§ Data rows
════
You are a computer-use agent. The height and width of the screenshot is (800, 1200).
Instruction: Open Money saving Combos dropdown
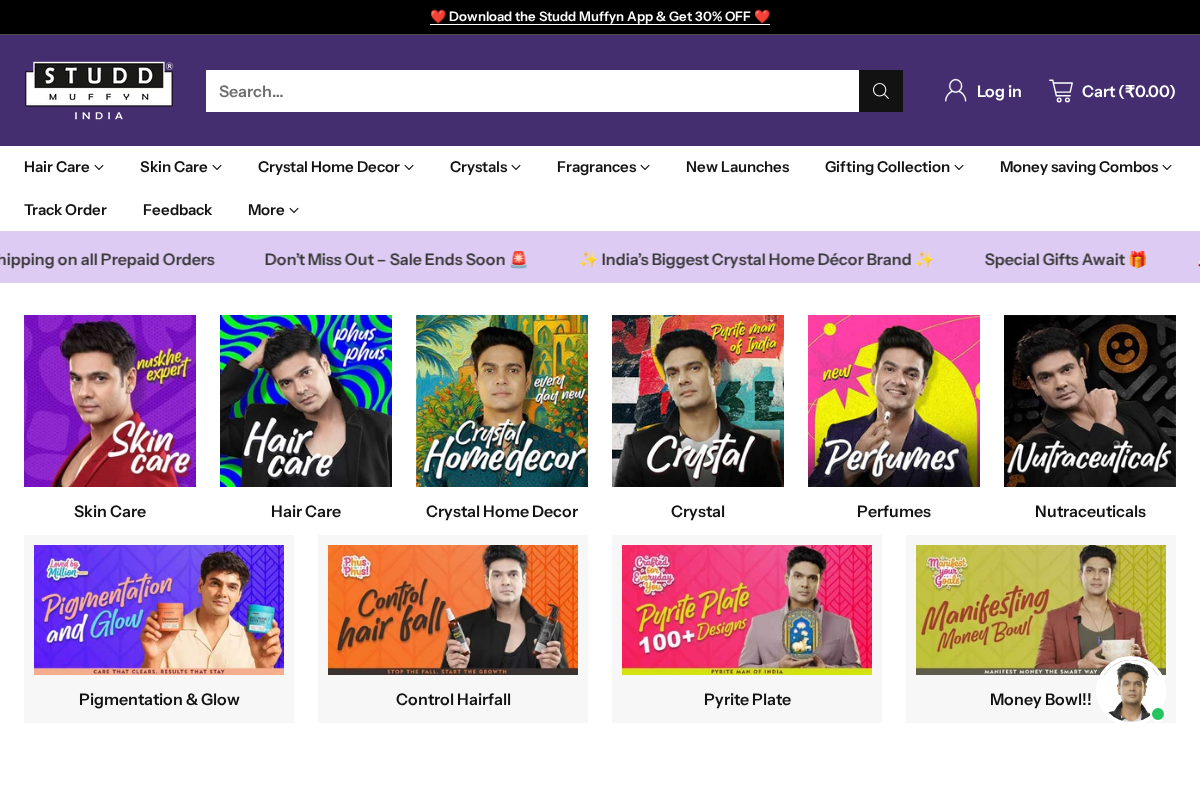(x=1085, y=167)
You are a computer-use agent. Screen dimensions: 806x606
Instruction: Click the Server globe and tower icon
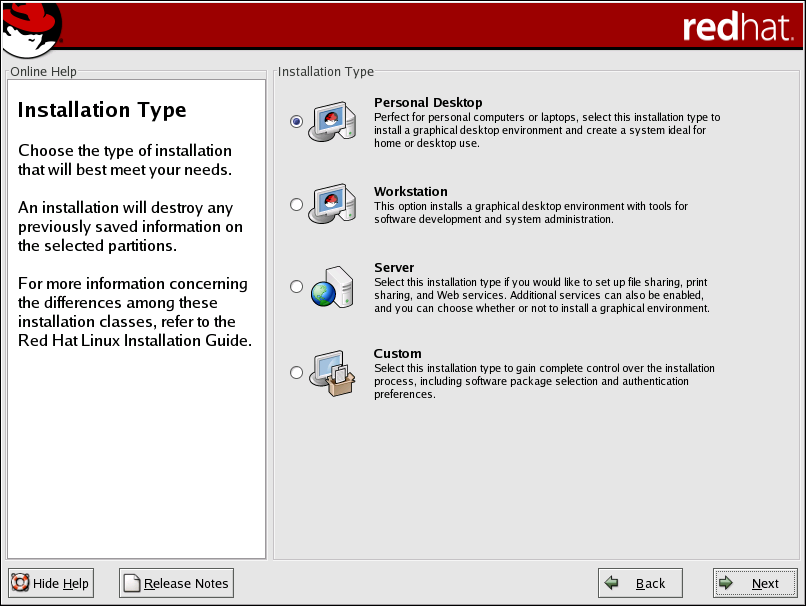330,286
════
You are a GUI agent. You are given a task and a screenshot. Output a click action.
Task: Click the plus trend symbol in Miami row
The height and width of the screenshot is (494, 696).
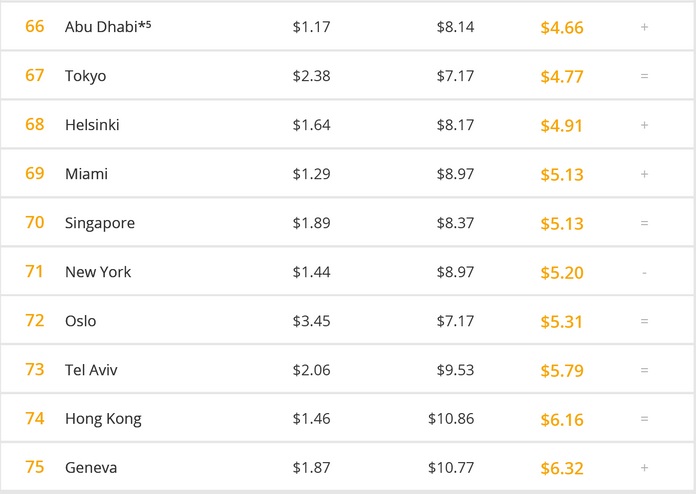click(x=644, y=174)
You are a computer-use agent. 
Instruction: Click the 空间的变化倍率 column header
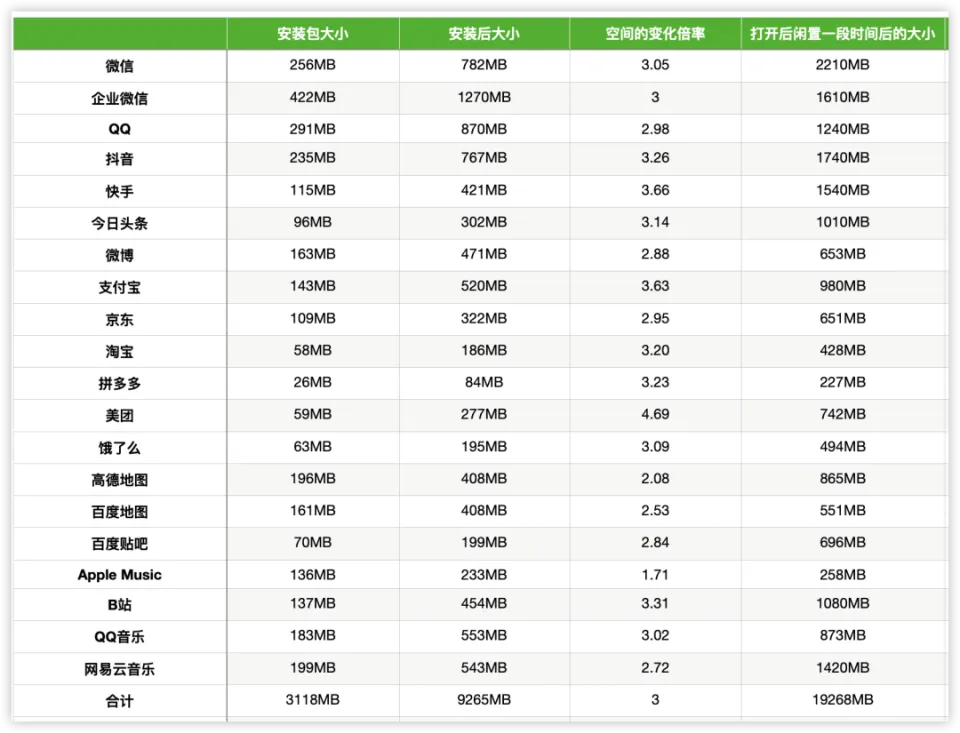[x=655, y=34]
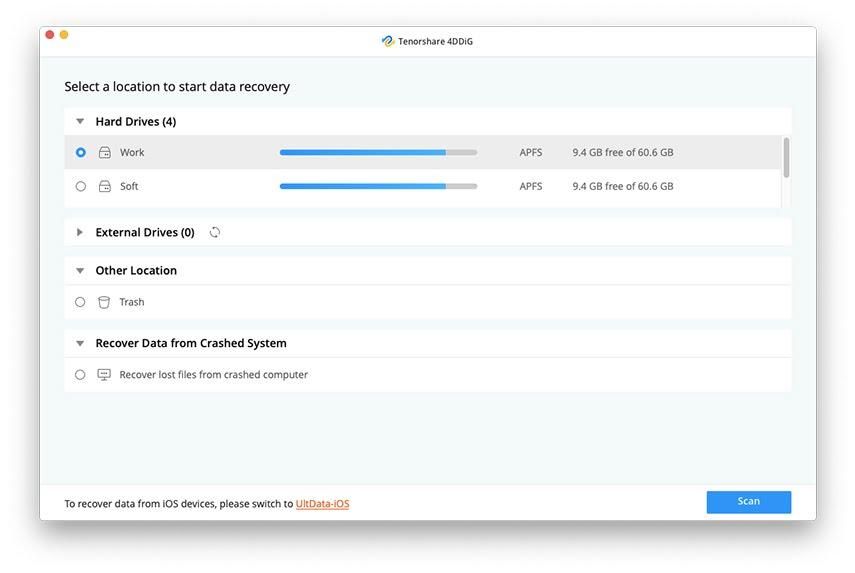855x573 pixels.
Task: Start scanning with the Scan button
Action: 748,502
════
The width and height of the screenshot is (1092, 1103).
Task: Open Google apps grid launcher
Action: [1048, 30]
════
§ Goal
Quote the part of the material that opens with the line containing "The width and" and closes with the line containing "Action: [1048, 30]", both lines included, reproducing each line word for word.

§ Solution
The width and height of the screenshot is (1092, 1103).
Task: Open Google apps grid launcher
Action: [1048, 30]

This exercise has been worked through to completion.